The Struggle to Deal with Despair
The old man and older waiter in “A Clean, Well-Lighted Place” struggle to find a way to deal with their despair, but even their best method simply subdues the despair rather than cures it. The old man has tried to stave off despair in several unsuccessful ways. We learn that he has money, but money has not helped. We learn that he was once married, but he no longer has a wife. We also learn that he has unsuccessfully tried to commit suicide in a desperate attempt to quell the despair for good. The only way the old man can deal with his despair now is to sit for hours in a clean, well-lit café. Deaf, he can feel the quietness of the nighttime and the café, and although he is essentially in his own private world, sitting by himself in the café is not the same as being alone.
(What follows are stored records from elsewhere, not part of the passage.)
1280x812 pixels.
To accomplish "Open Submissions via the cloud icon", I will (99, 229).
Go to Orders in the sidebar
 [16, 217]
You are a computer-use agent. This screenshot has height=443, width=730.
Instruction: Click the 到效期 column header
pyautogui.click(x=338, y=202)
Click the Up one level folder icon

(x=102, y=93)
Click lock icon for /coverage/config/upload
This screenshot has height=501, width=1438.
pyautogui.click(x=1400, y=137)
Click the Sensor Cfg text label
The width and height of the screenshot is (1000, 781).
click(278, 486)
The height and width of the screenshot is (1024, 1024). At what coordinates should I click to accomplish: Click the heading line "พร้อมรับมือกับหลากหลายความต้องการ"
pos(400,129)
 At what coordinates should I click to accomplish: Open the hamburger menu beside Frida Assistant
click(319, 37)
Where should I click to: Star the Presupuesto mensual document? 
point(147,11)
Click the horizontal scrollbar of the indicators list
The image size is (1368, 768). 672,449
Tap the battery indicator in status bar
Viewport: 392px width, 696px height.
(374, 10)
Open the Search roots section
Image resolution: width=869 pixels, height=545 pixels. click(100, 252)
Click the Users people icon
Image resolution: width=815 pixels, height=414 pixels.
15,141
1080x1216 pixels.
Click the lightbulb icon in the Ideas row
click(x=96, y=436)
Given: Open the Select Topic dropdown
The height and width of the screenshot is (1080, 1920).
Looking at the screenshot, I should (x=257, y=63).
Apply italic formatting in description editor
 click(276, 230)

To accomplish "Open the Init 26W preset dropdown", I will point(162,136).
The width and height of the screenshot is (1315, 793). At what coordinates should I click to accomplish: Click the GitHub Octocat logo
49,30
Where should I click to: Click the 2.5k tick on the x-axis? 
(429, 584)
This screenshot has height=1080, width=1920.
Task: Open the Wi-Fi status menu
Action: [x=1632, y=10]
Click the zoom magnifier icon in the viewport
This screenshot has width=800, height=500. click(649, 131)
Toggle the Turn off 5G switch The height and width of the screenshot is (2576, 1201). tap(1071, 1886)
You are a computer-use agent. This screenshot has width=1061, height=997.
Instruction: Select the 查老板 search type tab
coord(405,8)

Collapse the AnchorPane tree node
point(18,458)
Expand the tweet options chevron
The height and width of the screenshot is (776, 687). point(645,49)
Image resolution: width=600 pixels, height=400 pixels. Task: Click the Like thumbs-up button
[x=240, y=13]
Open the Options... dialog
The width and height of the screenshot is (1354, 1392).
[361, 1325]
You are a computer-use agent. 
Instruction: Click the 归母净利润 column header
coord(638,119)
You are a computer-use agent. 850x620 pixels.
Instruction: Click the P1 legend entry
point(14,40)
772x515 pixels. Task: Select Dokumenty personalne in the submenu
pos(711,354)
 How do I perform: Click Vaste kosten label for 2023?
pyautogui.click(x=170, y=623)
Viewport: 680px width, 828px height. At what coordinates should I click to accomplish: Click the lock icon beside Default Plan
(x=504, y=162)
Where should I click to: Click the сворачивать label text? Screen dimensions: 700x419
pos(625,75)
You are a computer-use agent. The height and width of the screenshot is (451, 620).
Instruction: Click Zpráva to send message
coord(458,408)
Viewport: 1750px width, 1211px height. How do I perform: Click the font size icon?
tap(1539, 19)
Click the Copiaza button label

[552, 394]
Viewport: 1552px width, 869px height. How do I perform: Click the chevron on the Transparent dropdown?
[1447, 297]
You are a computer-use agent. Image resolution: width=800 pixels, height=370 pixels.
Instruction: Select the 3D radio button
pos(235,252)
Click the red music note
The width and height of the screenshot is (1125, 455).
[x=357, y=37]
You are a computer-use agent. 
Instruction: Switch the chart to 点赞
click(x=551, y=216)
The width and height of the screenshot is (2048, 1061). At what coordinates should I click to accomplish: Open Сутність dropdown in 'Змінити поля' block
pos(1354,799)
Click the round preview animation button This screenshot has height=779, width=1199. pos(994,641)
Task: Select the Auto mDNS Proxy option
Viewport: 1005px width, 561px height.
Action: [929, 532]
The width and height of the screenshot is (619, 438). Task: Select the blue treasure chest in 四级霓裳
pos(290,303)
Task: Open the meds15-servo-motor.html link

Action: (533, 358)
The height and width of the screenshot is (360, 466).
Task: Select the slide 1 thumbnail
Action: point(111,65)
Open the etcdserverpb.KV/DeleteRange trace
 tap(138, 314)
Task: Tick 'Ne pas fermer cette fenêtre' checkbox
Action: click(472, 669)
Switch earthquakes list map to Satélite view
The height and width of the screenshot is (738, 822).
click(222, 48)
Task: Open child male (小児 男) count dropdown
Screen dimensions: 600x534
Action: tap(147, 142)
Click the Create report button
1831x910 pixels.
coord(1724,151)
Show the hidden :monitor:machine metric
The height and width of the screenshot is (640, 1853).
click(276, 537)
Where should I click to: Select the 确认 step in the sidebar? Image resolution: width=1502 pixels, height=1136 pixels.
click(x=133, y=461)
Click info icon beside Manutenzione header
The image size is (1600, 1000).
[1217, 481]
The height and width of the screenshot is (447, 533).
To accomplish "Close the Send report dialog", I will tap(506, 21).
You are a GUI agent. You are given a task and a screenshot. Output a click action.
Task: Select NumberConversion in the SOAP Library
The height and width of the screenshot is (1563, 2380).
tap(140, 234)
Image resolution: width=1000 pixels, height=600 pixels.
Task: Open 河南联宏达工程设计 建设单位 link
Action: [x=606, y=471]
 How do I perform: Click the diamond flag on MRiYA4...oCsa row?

The older waiter, in his mocking prayers filled with the word nada, shows that religion is not a viable method of dealing with despair, and his solution is the same as the old man’s: he waits out the nighttime in cafés. He is particular about the type of café he likes: the café must be well lit and clean. Bars and bodegas, although many are open all night, do not lessen despair because they are not clean, and patrons often must stand at the bar rather than sit at a table. The old man and the older waiter also glean solace from routine. The ritualistic café-sitting and drinking help them deal with despair because it makes life predictable. Routine is something they can control and manage, unlike the vast nothingness that surrounds them.